Find a community. Working solo is great, but not if you’re siloed. The promotional power of a community will put a spotlight on you more than you can independently. So find your people, know your tribe, meetup, chat, join a board, volunteer, play a sport, coach, take a class. It’s imperative for your personal and professional growth that you find a place of belonging - somewhere you can make a contribution. It is foundational, and can be the basis of establishing meaningful work.

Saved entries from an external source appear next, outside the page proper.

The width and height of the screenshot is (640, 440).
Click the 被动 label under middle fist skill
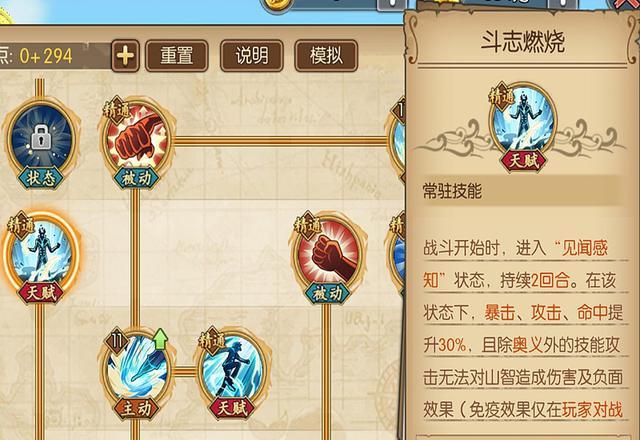coord(327,293)
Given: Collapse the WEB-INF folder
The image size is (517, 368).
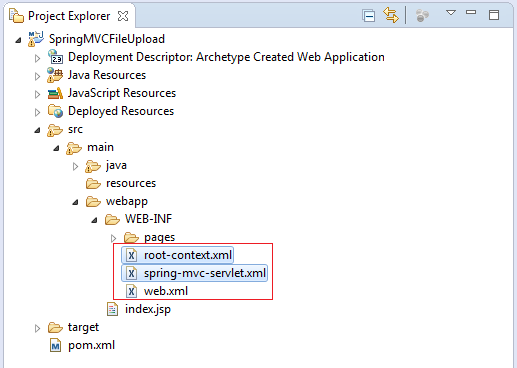Looking at the screenshot, I should click(94, 220).
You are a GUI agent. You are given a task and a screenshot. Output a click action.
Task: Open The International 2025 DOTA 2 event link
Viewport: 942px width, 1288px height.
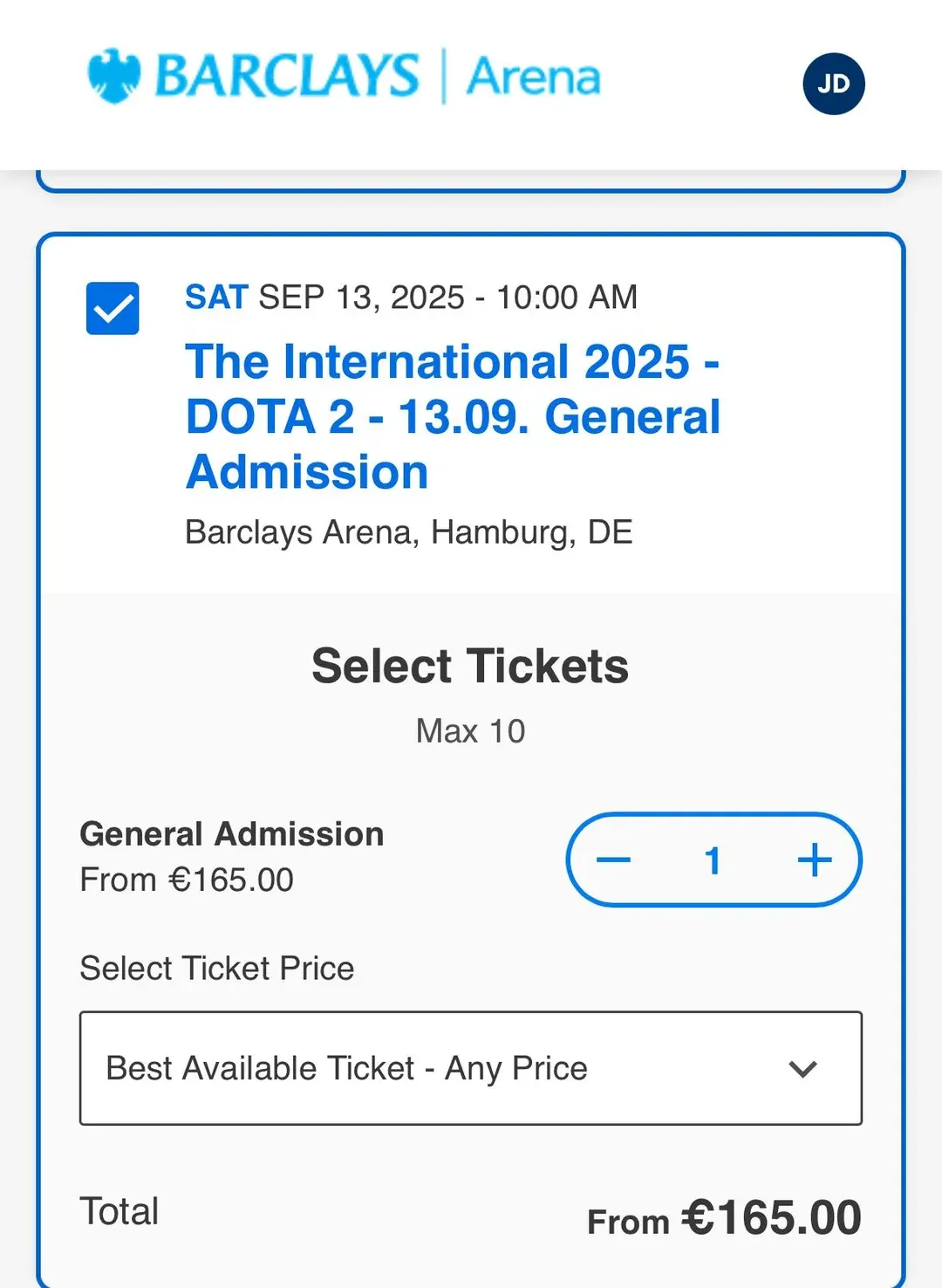coord(454,416)
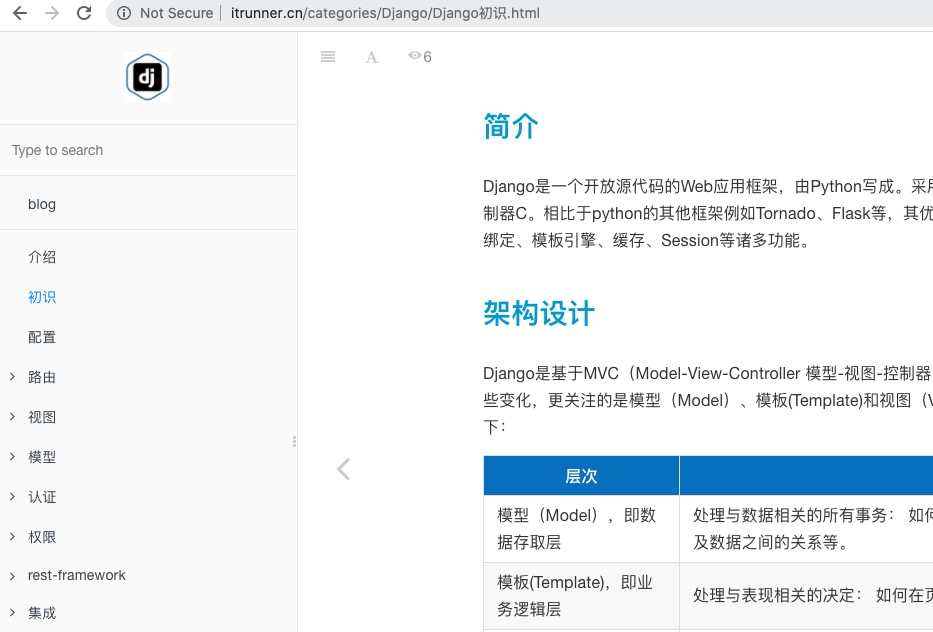The image size is (933, 632).
Task: Expand the 权限 section
Action: click(41, 537)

Foster collaboration, not competition. There’s no corporate ladder to climb and no glass ceilings to shatter in your portfolio career so embrace this new work paradigm and shift the metaphor. There’s only space for one person at a time on that ladder anyway! Instead start lifting and linking others, and let your work life have the breadth and exploration of rock climbing, not ladder climbing. Mountains offer more; there’s more to see, more to explore, more to discover. So help someone find a new path, reach out your hand in someone’s aid, support a colleague from the bottom as you watch their ascent. Why? Because it feels great, and it’s more likely that they’ll do the same for you. You know what they say about that rising tide, all ships float. Plus those blue skies while you’re climbing together are just so much better than any ceiling, glass, or otherwise.
Connect by knot-working versus networking. Think about it. The best work comes when we don’t even feel like we’re working. The idea of knot-working is to truly build authentic relationships in authentic ways, well beyond passing out business cards at happy hours and adding people to LinkedIn. So make friends. Share your work. Tell your family about what you do. Display it. Write about it. Let others engage in it and engage with you. The power of personal connections is what builds sustainable professional relationships, so give knot-working a try. It might be exactly what you want from your portfolio career.
Establish an accountability partner. For real. Having weekly check-ins, on the phone or in-person, can totally change the time you spend working. Set goals together. Create timelines. Make lists. Then support each other. Offer feedback. Learn to receive suggestions and critiques. And be generous to each other.
Set boundaries. You’re juggling this portfolio of work presumably so that you are empowered to determine how you work, when you work, and what projects you want to take on. Portfolio careers are all about reconfiguring the work + life equation over and over to create the best you. In order to do this, take the time, every year, every month, or whenever it makes sense to write down your personal policies for work and your rules for engagement. Seriously, write them down. Post them predominantly. Return to them often. Share them with your accountability partner. Then stick to them.
The portfolio career truly offers the promise of establishing the right work life balance for you. But be patient, good work takes time to build.